Scientists at the Florida campus of The Scripps Research Institute (TSRI) say they have reinforced the idea that the ribosome assembly process is a potentially fertile new target for anticancer drugs by detailing the essential function of a key component in that process.

“This study confirms that ribosome assembly is a good therapeutic target in cancer,” said Katrin Karbstein, Ph.D., a TSRI associate professor who led a study (“Hrr25/CK1δ-directed release of Ltv1 from pre-40S ribosomes is necessary for ribosome assembly and cell growth”), which is published in The Journal of Cell Biology. “Whether or not we have pinpointed the best molecule remains to be shown, but this is a vindication of our basic research. There should be effort devoted to exploring this pathway.”

Understanding ribosome assembly, which involves about 200 essential proteins known as “assembly factors” in addition to the four RNA molecules and 78 ribosomal proteins that are part of the mature ribosome, has become a fruitful area of research in recent years because of the importance of ribosome assembly for cell growth.

The new study highlights the molecules casein kinase 1δ (CK1δ) and CK1ε, which are essential for human ribosome assembly. The expression of CK1δ is elevated in several tumor types, as well as Alzheimer's and Parkinson's disease, and CK1δ inhibitors have shown promise in some preclinical animal studies.

In the new study, Dr. Karbstein and her group, working closely with three labs across the state of Florida, including the laboratory of William Roush at Scripps Florida, used Hrr25, the yeast equivalent of casein kinase 1δ (CK1δ) and CK1ε, as a research model.

In biochemical experiments, the team showed that Hrr25 is necessary for ribosome assembly and that the molecule normally adds a phosphate group to an assembly factor called Ltv1, allowing it to separate from other subunits and mature.
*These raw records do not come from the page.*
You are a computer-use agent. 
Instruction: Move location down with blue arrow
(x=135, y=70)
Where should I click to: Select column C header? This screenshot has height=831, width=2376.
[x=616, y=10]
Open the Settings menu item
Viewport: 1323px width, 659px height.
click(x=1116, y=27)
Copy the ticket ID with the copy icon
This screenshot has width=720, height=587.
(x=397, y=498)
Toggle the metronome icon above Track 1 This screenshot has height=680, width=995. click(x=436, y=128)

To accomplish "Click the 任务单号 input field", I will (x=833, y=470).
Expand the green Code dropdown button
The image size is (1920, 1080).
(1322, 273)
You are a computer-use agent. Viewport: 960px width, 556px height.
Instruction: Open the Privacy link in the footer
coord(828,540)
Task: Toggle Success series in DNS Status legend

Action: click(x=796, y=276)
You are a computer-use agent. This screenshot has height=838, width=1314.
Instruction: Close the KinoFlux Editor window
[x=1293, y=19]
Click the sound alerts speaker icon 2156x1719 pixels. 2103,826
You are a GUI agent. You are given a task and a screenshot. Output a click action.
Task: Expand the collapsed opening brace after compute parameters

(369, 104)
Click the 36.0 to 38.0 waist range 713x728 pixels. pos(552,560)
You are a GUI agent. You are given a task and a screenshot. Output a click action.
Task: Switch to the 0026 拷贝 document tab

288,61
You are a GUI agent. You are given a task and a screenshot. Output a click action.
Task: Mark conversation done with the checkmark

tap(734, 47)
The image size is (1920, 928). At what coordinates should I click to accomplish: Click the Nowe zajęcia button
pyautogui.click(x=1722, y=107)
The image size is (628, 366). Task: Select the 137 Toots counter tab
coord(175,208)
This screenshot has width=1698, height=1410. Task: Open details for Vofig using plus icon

If Hrr25 is inactivated or a mutation blocks the release of Ltv1, the assembly process is doomed.

“Ltv1 knockdown in human breast cancer cells impaired apoptosis induced by CK1δ/ε inhibitors, establishing that the antiproliferative activity of these inhibitors is due, at least in part, to disruption of ribosome assembly,” wrote the investigators.

“Inhibiting Hrr25 and the subsequent release of Ltv1 blocks the formation of other subunits that are required for maturation and the subsequent production of proteins,” said Homa Ghalei, Ph.D., the first author of the study and a member of the Karbstein lab.

In additional experiments on human breast cancer cells, the researchers showed that CK1δ/CK1ε inhibitors no longer induce apoptosis and prevent cancer cells from growing when Ltv1 is removed.

“[Our] findings validate the ribosome assembly pathway as a novel target for the development of anticancer therapeutics,” noted Dr. Karbstein.